Sen. Mike Lee of Utah is calling on the 12 Republican senators who voted to advance the Respect for Marriage Act (RFMA) to adopt protections for Americans who believe marriage is between one man and one woman.
“The undersigned ask that you oppose cloture [closing or ending debate] on the Respect for Marriage Act unless the Lee amendment is added to the bill,” Lee, together with 20 other Republican lawmakers, wrote Thursday. “The free exercise of religion is absolutely essential to the health of our Republic. We must have the courage to protect it.”
If added to the act, the proposed Lee amendment would prohibit the federal government from discriminating against anyone who holds a religious belief or moral conviction that marriage is a union between one man and one woman or is a union between two individuals.
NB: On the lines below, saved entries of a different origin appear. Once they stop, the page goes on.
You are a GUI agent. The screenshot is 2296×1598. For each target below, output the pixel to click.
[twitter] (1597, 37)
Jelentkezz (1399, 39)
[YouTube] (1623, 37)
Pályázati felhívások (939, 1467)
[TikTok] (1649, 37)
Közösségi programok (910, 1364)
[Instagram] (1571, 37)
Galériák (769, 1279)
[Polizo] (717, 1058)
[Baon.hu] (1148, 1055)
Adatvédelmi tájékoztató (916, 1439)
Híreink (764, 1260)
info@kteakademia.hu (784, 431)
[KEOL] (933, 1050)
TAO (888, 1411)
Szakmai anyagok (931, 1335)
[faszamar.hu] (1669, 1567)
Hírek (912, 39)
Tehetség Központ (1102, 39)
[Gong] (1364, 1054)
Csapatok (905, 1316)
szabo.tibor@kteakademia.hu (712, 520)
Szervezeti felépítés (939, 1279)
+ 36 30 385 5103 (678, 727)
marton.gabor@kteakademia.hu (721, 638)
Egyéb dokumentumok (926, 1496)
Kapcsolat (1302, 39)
The U.S. Senate voted 62-37 Wednesday to move forward with the RFMA — a bill that would federally recognize same-sex marriage and provide legal protections for interracial marriages. Reaching the 60 votes necessary, the legislation moved closer to becoming law.
Lee directed his letter to the 12 Republican lawmakers who joined Democrats in support of the RFMA, The Daily Signal reported. They are: Sens. Roy Blunt of Missouri, Richard Burr of North Carolina, Shelley Moore Capito of West Virginia, Susan Collins of Maine, Joni Ernst of Iowa, Cynthia Lummis of Wyoming, Rob Portman of Ohio, Mitt Romney of Utah, Dan Sullivan of Alaska, Thom Tillis of North Carolina, Lisa Murkowski of Alaska, and Todd Young of Indiana.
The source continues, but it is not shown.